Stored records

*-*-*

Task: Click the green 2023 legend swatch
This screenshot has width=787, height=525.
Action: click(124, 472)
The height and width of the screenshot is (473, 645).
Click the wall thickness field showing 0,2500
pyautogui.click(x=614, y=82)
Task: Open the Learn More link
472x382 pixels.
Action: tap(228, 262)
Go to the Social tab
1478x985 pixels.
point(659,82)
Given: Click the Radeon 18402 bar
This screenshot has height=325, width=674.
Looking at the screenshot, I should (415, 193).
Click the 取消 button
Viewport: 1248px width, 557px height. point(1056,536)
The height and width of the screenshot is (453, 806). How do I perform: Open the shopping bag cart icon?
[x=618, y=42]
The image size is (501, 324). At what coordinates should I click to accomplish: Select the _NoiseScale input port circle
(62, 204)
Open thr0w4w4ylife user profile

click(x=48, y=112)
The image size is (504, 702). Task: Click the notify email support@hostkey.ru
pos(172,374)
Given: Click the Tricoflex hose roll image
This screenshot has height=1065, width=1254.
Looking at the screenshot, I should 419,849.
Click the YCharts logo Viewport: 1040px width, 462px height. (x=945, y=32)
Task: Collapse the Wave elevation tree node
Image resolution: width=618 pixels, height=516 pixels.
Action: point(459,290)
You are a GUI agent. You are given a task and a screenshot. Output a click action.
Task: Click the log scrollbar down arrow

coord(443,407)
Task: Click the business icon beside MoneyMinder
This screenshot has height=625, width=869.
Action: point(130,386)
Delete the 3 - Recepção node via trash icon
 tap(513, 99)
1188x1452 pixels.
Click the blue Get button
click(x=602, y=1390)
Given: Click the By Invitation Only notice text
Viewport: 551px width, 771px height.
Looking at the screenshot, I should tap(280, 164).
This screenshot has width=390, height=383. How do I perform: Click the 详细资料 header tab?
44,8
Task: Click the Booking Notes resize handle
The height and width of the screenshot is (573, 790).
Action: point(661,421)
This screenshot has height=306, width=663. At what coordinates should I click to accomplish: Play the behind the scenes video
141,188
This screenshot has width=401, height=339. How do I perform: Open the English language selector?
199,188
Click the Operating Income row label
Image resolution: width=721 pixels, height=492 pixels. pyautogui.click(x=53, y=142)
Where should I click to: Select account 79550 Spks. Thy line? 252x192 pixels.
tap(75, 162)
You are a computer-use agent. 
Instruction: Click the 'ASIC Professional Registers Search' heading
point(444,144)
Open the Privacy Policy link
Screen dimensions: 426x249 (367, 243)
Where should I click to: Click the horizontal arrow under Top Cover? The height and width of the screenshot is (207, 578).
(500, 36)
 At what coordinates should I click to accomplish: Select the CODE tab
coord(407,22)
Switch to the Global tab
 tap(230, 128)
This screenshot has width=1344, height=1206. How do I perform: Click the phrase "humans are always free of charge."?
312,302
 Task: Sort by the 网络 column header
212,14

*-*-*

Please state how many lines in the entries include the string "agent", giving no more than the number.

2